Using video games to teach isn’t such a radical departure anyway: it’s really just an extension of practices that have been around for years and are now widely accepted, such as action learning, role playing, or simulations, although its methodology, objectives, and content are obviously different. Karl M. Kapp (3) of Bloomsburg University identifies a number of useful elements to help in the use of video games in education.
– Games are models or abstractions taken from real events, in which a story is constructed using characters, plot, and an ending.
– Goals: this is the fundamental difference between gaming and playing. Educational games should have specific objectives, clear and unequivocal. When a player reaches one of these objectives, the game ends, for example, winning a race, freeing hostages, or conquering a territory.
–Rules: there can be no game without rules, which are not only about explaining the way the game is played, but that can also affect whether people decide to play, as well of course resolving any conflict that might arise over the moves players make.
– Time: games usually begin and end within a reasonable time frame. This puts players under some pressure to perform, making it possible to monitor skill related to reflexes, decision-making, dealing with other people, and searching for solutions to problems.
–Rewards and prizes: badges and points, generally of a symbolic rather than monetary nature, are essential parts of gaming.
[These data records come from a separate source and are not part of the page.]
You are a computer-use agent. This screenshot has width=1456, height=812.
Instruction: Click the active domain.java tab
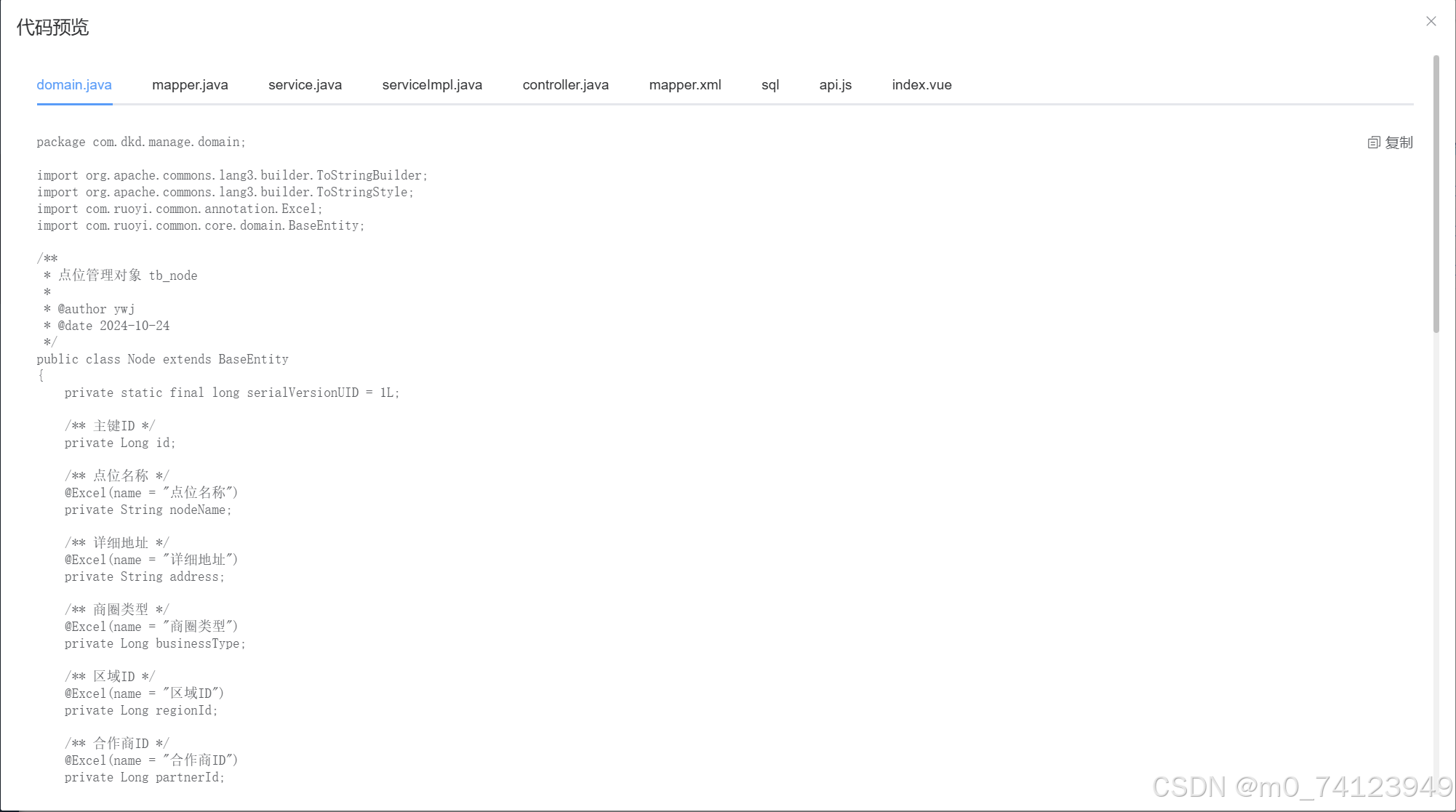coord(74,85)
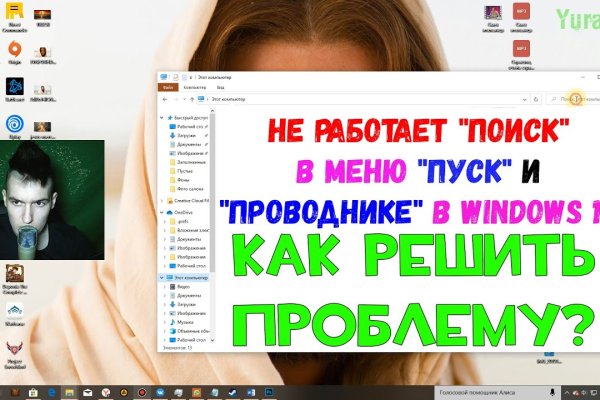Image resolution: width=600 pixels, height=400 pixels.
Task: Collapse the OneDrive tree node
Action: coord(163,211)
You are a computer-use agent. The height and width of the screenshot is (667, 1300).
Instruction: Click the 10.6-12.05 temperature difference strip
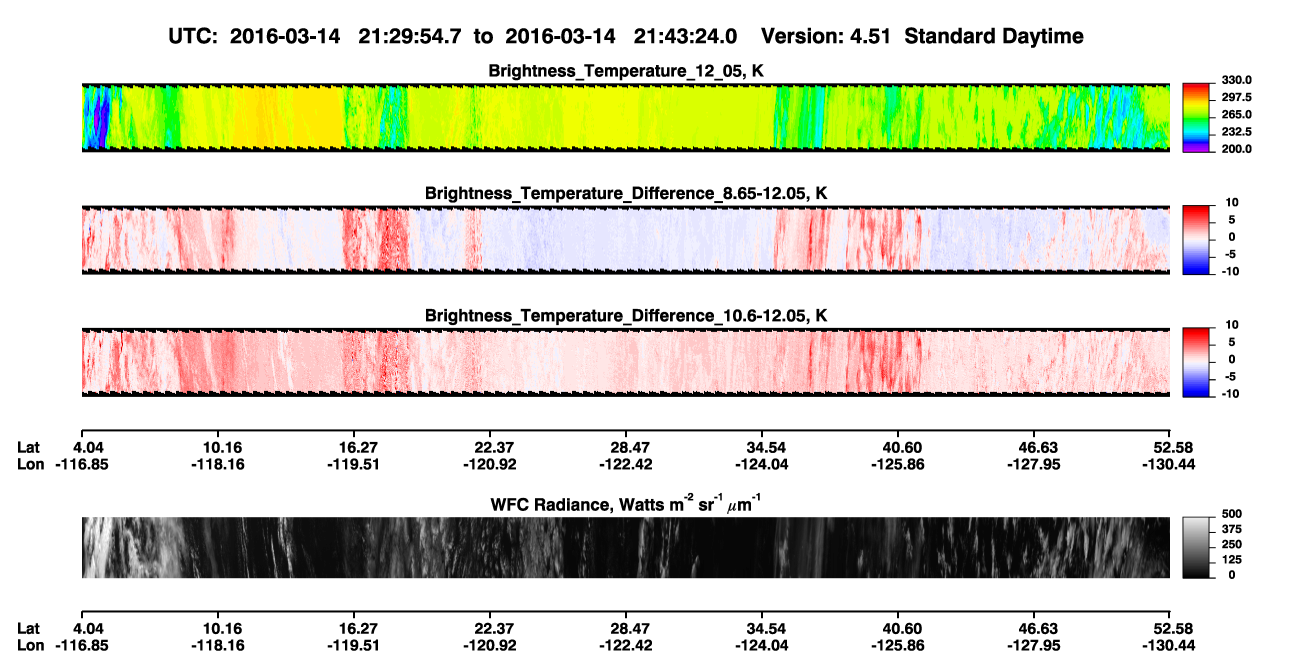pos(625,361)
What’s more, games can provide participants with feedback about their performance in comparison with other players. Prizes and feedback are two important ways of leveraging inspiration and motivation in contestants.
At the same time, gamification has its limits: games simplify reality, while managers and directors move in a much more complex world. They also establish clear and unequivocal links between cause and effect, which, while useful in understanding the meaning of a particular concept or model, again is not a faithful reflection of the realities involved in running a company, where the use of models and systems is of limited. At this point, we might usefully remember Albert Einstein’s advice that, “everything should be made as simple as possible, but not simpler.” (4) The skills a director develops over time require the use of experience and intuition, and cannot be reduced to a model.
In games, the rules are clear and not up for discussion. But in reality rules are open to interpretation, and depending on the circumstances, can even seem contradictory. Established ways of doing things, often enshrined in law, can be brought into question by the appearance of innovative or disruptive businesses. At the same time, business practices are not just subject to rules and regulations of a particular sector, but also to ethical guidelines, as well as their role in society. For example, the generally accepted rule of looking to make the maximum profit has to be balanced by respect for human rights or sustainability. How do you factor that rule into a game?